Is the “memcpy” memcpy() executed by CPU?
The execution time of a kernel method equals to the sum of the “GPU time” + “CPU time”
No, CPU time is the time it takes a kernel call as seen from CPU. GPU time is the time the GPU is actually busy (kernel call overhead not included, that is included in CPU time)
memcopy is the time the memcopy call takes (CPU time also)
So GPU time is the time between kernel start and return on GPU and CPU time is the time between the start and end of the kernel call on CPU(kernel execution time not included). Do I understand you correctly?
CPU time is the time between the start and end of the kernel call on CPU(kernel execution time included)
But isn’t kernel call asynchoronous? The programing guide says the host won’t wait for a global kernel to complete.
And I got one profiling result showing a kernel with GPU time less than CPU time.
External Image My mistake, I was too careless reading the output…
In normal code yes, but in the profiler no.
CPU time = GPU time + overhead, so GPU time should always be less than CPU time. If you have a profile where CPU time < GPU time I would be very surprised and you should file a bug report ;)
I know the CUDA Visual profiler is a method to time your programs different parts, but is this an accurate way to time your program, or is it better to time it using the timers inside the program itself?
well you can accurately time your program between the first and last CUDA call I guess. You can ask the profiler to save CPU time. Than you can see how many time has passed between your cuda-related calls.
Enabling Profiler reduces the GPU clock and your app would actually run slower!!!
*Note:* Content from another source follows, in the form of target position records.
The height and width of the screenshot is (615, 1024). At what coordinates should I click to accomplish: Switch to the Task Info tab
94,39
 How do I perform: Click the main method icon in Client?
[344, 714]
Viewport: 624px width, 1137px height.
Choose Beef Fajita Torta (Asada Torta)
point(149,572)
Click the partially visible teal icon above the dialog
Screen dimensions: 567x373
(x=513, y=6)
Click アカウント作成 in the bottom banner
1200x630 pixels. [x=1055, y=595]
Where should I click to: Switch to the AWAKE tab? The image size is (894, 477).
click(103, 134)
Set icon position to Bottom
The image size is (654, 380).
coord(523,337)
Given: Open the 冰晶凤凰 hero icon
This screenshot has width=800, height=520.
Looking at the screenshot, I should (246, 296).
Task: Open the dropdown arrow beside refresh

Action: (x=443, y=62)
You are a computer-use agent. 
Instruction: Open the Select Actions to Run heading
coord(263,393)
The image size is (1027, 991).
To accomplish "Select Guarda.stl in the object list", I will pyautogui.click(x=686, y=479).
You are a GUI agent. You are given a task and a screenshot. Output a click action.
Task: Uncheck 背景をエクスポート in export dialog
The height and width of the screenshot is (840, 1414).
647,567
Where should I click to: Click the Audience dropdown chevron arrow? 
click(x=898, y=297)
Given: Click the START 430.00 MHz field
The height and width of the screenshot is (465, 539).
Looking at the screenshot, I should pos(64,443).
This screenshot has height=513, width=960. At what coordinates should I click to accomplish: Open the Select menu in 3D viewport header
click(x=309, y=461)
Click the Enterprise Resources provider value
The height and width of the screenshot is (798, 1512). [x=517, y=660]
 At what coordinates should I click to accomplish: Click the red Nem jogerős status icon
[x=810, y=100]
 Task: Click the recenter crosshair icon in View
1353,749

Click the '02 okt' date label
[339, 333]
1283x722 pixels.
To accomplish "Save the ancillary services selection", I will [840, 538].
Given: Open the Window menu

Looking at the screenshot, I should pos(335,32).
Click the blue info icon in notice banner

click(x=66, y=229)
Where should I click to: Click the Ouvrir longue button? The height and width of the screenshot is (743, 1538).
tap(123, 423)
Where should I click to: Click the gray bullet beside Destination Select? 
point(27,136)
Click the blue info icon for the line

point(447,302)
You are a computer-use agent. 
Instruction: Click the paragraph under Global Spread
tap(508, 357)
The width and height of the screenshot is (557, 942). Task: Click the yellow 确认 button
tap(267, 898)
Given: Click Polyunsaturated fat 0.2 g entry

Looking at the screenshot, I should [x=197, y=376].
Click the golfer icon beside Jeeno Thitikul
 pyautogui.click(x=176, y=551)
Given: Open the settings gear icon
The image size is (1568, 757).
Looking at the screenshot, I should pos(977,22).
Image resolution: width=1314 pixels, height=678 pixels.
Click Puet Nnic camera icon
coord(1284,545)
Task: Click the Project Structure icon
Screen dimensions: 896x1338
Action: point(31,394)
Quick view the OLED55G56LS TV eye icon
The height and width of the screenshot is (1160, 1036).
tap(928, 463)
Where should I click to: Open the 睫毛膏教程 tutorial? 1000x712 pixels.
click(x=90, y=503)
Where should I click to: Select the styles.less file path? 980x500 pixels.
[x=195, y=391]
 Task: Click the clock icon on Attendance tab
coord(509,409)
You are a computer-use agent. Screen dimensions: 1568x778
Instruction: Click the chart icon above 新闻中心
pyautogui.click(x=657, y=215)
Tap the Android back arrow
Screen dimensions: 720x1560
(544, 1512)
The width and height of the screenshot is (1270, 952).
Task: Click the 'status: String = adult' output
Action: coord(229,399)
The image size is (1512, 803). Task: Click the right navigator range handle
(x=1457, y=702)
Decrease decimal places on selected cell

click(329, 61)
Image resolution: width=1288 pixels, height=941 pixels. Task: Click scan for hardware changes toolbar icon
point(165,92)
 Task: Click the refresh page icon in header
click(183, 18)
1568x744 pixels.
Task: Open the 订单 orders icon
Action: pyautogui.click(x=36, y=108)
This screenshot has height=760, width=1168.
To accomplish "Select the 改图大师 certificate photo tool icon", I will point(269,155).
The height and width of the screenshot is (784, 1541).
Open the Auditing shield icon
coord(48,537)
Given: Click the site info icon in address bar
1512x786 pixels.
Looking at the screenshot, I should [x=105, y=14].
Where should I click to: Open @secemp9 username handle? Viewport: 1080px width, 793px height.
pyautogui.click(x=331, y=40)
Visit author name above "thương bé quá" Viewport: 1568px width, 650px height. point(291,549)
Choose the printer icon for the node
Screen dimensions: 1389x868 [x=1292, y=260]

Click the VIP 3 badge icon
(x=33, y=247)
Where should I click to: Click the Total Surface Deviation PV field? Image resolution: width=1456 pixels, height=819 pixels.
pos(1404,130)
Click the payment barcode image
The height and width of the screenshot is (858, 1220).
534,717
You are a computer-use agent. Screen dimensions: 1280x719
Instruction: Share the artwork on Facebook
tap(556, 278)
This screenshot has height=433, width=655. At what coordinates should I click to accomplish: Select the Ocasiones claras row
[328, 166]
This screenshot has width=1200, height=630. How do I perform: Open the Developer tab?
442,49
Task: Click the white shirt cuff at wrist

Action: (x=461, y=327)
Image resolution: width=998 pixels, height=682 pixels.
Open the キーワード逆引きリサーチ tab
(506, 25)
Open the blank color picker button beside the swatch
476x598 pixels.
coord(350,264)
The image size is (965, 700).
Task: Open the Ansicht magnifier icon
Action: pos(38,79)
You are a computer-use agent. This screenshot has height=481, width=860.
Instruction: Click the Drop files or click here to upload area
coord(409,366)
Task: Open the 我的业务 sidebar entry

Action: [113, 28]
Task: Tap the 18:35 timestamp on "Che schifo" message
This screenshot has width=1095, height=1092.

Dont use profiler to time your code!!!
Read “Release Notes” , search for “profiler” – If an application crashes while profiling is enabled, the GPU clocks remain reduced even for other GPU applications which dont need profiling. You have to reboot it to get it fixed…
– I experienced it just now!!! I was getting 57x and I rebooted and I got 65x – with no change in inputs or anything… Jusss the profiler clocks down the GPU…
Beware…
Yeah, definitely don’t time your code with profiler. It is VERY useful for determining what parts of your program are worth optimizing though :)
Hmm, that is good news indeed. My real performance will be even better than what I thought :)
CudaEvents it shall be I guess
I am facing the following problems with the CUDA profiler:
(1)
I have an application where after each kernel call, I use memcpy to copy some data from the GPU to the CPU. The memcpy does a very simple 4byte (integer) copy from the GPU to the CPU. This memcpy is called as many times as the kernel is called.
When I used the cuda visual profiler I found that it correctly reports the number of times the memcpy is called, but some how does not report the amount of time spent in the memcpy correctly. You can also see from the cuda profiler that memcpy time is reported in the GPU usec and not in CPU usec for any program.
So my question is does the size of data transfer (and hence the time spent) influence the result displayed by the visual profiler for memcpy operation time ?
yes, it differs. The reason you only see GPU time is as far as I know because the GPU is doing the memcopy.